**TESTO DEL DOCUMENTO**

_ _ _ _ _ _ _

Jung, nel libro curato da Aniela Jaffé; “In dialogo con Carl Gustav Jung” (Bollati Boringhieri 2023) tra pag. 201 e pag. 203, fa le seguenti affermazioni:

Se dico che nell’inconscio esiste un sapere assoluto (o, in termini religiosi, che Dio è onnisciente), ciò non è in contraddizione con quello che posso aggiungere, ossia che solo l’uomo o la sua coscienza possono disporre di tale sapere.

In quanto uomo, sono un essere che sa di sapere.

L’essere umano è consapevole del proprio sapere, mentre questo essere universale onnisciente non è consapevole del proprio sapere. *

Il sapere è semplicemente presente, esiste ed è insito probabilmente fin nelle più minuscole unità del cosmo e della natura.

Nella natura ci sono cose che si manifestano come se procedessero da un sapere e fossero da esso organizzato.

(…)

… per esempio… Esiste un tipo particolare di vespa che, per deporre le uova, necessita della carne di un bruco.

Che cosa fa dunque quest’insetto?

Punge un bruco in un ganglio del midollo spinale in cui è situato il centro motorio, riuscendo in tal modo a paralizzarlo.

_ _ _ _ _ _ _

**DATI FORNITI**
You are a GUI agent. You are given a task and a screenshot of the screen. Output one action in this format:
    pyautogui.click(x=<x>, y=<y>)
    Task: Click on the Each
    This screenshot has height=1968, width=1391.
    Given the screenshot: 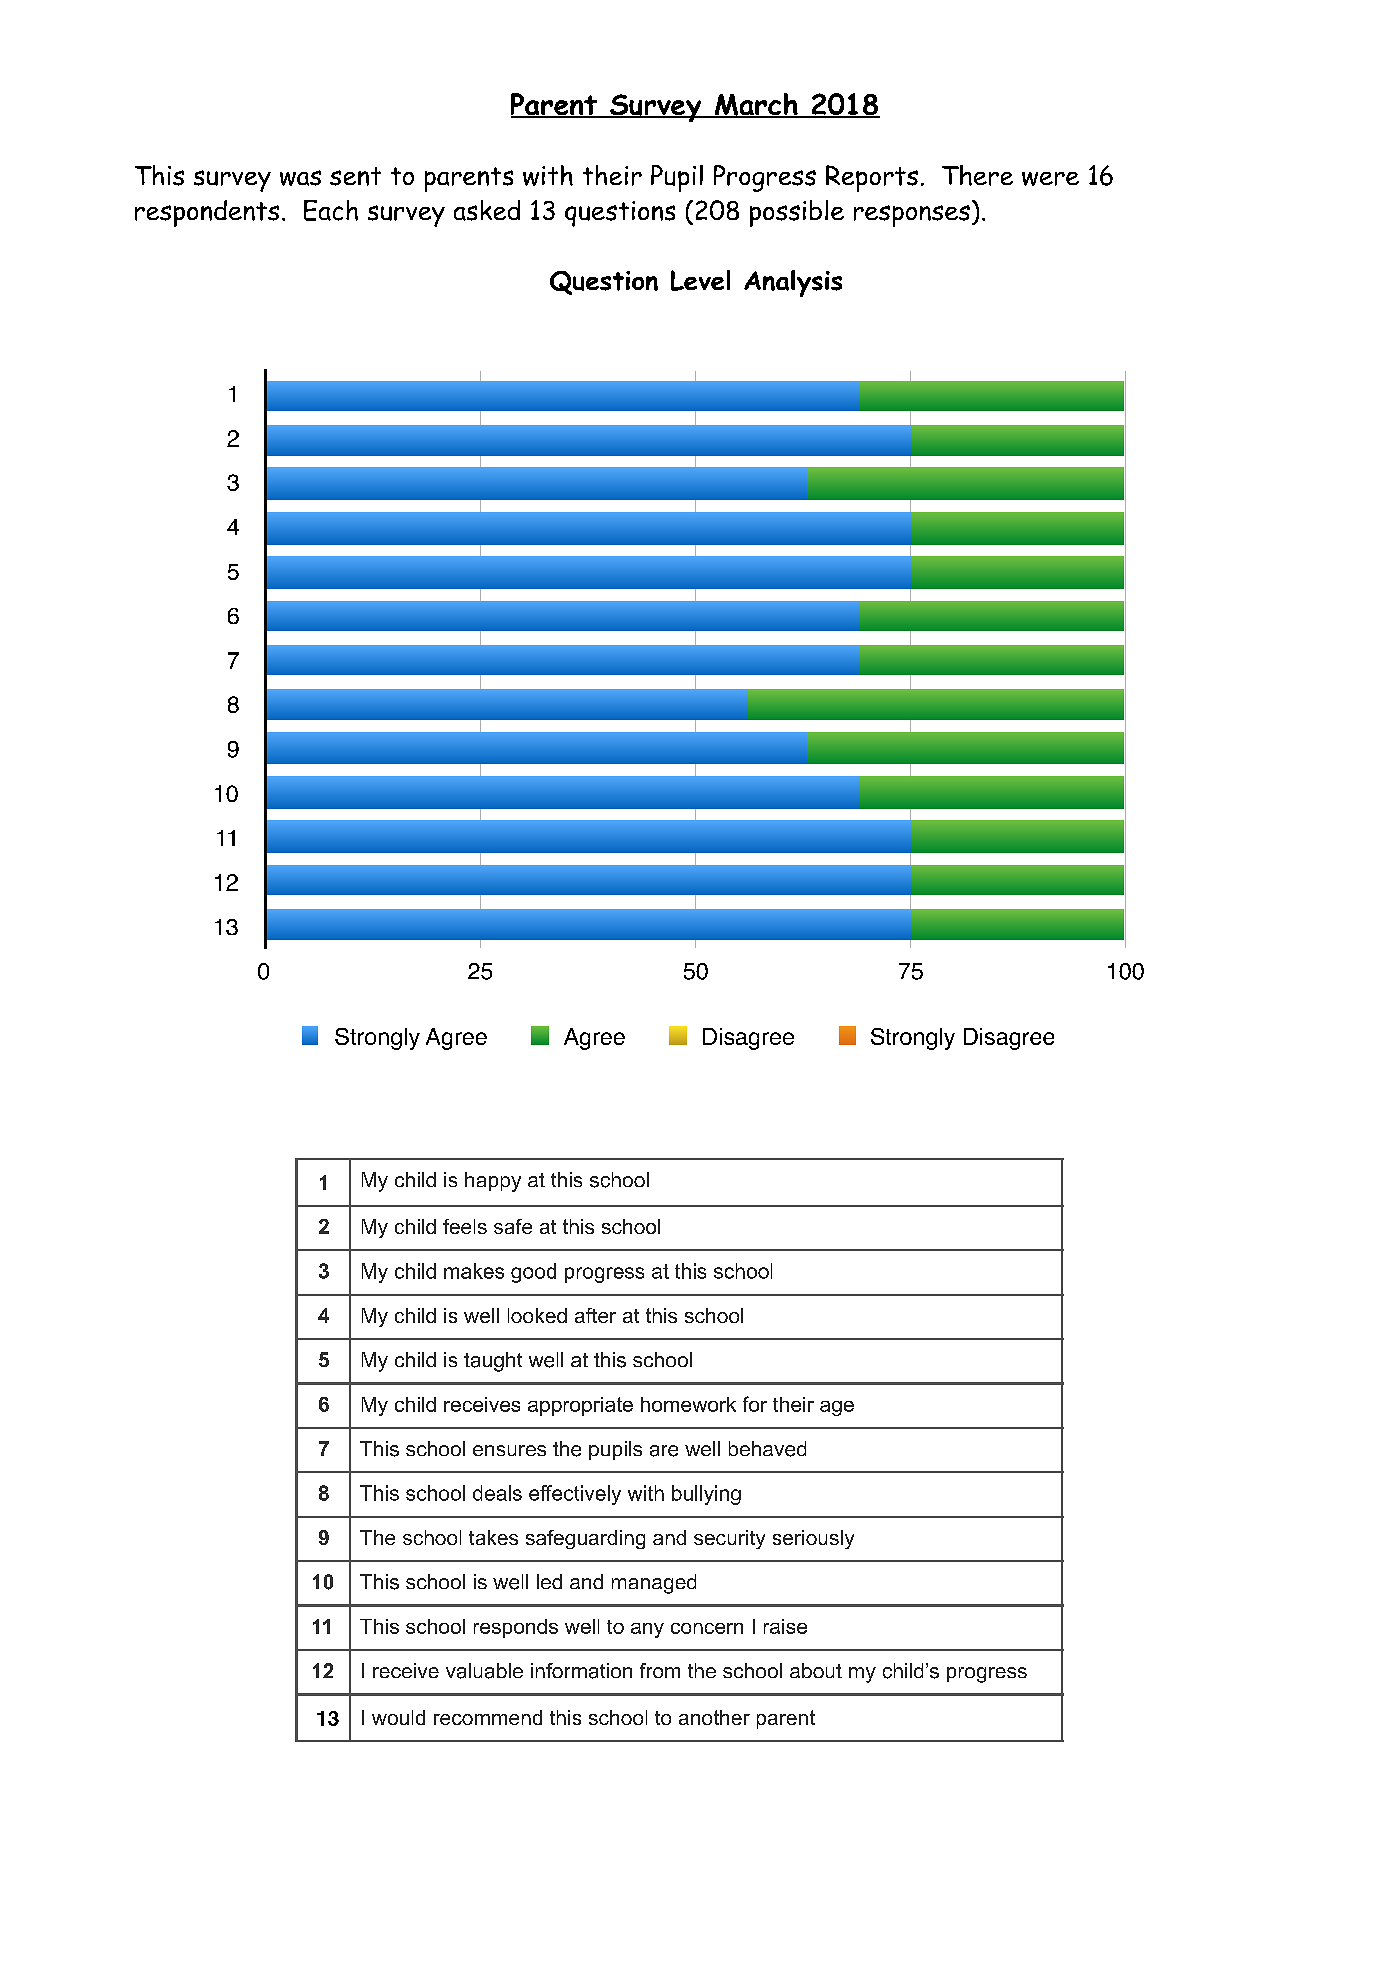 What is the action you would take?
    pyautogui.click(x=331, y=210)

_ _ _ _ _ _ _

**AZIONI DA SVOLGERE**
• a. Secondo il brano su Jung, di che cosa ha bisogno quel particolare tipo di vespa per deporre le uova?
• b. Riprenda il brano su Jung dopo l'ultima frase riportata e ne scriva il seguito.

**RISPOSTE**
• a. Della carne di un bruco.

• b.
Da dove gli viene tale conoscenza?

Le api possono persino esprimere il loro “sapere”: possono comunicarselo reciprocamente quando nelle loro danze indicano la direzione verso luoghi ricchi di nettare.

Queste sono decisioni, atti di giudizio.

Ma noi non sappiamo se gli animali stessi sappiano quello che fanno.

Lo stesso vale anche per gli uccelli migratori: sappiamo altrettanto poco se essi sappiano del loro misterioso sapersi orientare.

Di noi sappiamo di sapere, oppure di sapere fino a un certo punto.

Dove però si va oltre il nostro sapere, possono manifestarsi fenomeni precognitivi…, come avvenne, per esempio, nel mio primo incontro con Freud, o con la mia futura moglie.

(…) entrambe le volte seppi che si sarebbe verificato un incontro decisivo per il mio destino e che in me c’era un sapere che appartiene al futuro, un sapere che – per così dire – è già presente in me, senza che io ne sia consapevole.

Il mio inconscio sa già certe cose.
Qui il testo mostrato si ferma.